PSYC 6802 - Introduction to Psychology Statistics
The lavaan package (Rosseel et al., 2024) is the most popular package to run SEM models in R. We will use it to run mediation analysis, which the SEM framework accommodates nicely.
The semTools package (Jorgensen et al., 2025) offers some helper functions that build upon lavaan. We will use it to compute monte carlo confidence intervals for indirect effects.
The interactions package (Long, 2024) provides helpful functions to explore interaction effects.
Today we will use the attend dataset from the wooldridge package (Shea & Brown, 2024). See here for more information about the data.

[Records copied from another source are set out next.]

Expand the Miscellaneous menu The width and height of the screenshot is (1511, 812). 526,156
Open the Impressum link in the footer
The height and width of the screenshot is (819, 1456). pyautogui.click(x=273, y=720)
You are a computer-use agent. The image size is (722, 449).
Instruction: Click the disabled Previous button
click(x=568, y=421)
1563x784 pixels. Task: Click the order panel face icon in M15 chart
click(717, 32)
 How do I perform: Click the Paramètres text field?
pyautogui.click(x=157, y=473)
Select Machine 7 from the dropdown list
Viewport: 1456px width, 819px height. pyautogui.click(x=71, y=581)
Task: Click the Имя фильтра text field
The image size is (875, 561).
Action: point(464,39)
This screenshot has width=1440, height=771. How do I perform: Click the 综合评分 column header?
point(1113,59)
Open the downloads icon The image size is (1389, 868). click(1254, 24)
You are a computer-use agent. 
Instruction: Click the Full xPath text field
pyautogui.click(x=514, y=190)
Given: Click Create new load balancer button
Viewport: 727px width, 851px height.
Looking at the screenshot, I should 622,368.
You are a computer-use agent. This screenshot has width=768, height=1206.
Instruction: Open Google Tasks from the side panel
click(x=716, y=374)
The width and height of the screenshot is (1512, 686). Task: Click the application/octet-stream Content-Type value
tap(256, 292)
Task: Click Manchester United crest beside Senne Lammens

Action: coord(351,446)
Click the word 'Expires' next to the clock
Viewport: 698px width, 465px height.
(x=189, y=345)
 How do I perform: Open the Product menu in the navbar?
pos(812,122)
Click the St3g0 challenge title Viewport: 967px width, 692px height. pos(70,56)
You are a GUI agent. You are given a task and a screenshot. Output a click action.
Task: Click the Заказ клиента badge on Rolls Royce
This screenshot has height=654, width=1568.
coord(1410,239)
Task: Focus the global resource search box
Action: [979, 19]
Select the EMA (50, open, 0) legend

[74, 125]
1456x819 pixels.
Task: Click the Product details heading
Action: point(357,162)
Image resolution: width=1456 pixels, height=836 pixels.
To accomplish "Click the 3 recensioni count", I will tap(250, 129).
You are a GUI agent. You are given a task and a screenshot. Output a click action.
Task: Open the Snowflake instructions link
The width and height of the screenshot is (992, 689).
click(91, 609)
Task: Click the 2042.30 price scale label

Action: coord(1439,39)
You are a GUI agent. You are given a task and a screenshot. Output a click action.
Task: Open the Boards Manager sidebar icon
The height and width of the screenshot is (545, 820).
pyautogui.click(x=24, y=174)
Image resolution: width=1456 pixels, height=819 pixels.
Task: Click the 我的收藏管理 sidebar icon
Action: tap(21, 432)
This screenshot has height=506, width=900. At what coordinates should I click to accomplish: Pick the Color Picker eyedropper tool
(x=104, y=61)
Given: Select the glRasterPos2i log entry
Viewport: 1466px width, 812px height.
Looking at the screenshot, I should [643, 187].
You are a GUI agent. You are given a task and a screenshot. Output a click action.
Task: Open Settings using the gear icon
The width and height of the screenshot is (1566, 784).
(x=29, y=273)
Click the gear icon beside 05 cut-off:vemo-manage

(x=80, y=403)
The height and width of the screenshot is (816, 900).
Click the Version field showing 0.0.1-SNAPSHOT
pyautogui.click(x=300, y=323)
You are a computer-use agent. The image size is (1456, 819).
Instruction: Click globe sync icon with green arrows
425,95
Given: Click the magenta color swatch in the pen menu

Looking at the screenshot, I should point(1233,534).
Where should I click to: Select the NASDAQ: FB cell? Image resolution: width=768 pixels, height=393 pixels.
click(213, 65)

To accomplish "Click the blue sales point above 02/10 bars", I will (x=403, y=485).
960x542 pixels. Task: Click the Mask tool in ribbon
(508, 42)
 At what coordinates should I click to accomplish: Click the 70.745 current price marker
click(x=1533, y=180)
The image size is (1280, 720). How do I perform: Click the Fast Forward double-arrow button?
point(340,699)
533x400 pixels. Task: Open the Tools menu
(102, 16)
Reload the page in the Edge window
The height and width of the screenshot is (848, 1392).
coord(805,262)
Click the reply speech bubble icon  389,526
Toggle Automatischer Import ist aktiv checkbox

To start off, there is absolutely no difference between moderation and interactions, which we have looked at in Lab 8. This is a case where people use different words to refer to the same thing.
If we have two predictors \(X_1\) and \(X_2\) and we believe that the effect that they have on \(Y\) is fundamentally tied together, the we say that there is an interaction between \(X_1\) and \(X_2\). The regression equation to describe this is:
\[ Y = \beta_0 + \beta_1X_1 + \beta_2X_2 + \beta_3(X_1 \times X_2) \]
For example, if we look at individuals who have \(X_2 = 1\), we get the equation on the right.
Note that we get a unique regression equation for individuals who have \(X_2 = 1\), where \((\beta_0 + \beta_2)\) is the intercept and \((\beta_1 + \beta_3)\) the slope.
\[ Y = \beta_0 + \beta_1X_1 + \beta_2 \times 1 + \beta_3(X_1 \times 1) = \]
\[ \beta_0 + \beta_1X_1 + \beta_2 + \beta_3X_1 = \]
\[ Y = (\beta_0 + \beta_2) + (\beta_1 + \beta_3)\times X_1 \]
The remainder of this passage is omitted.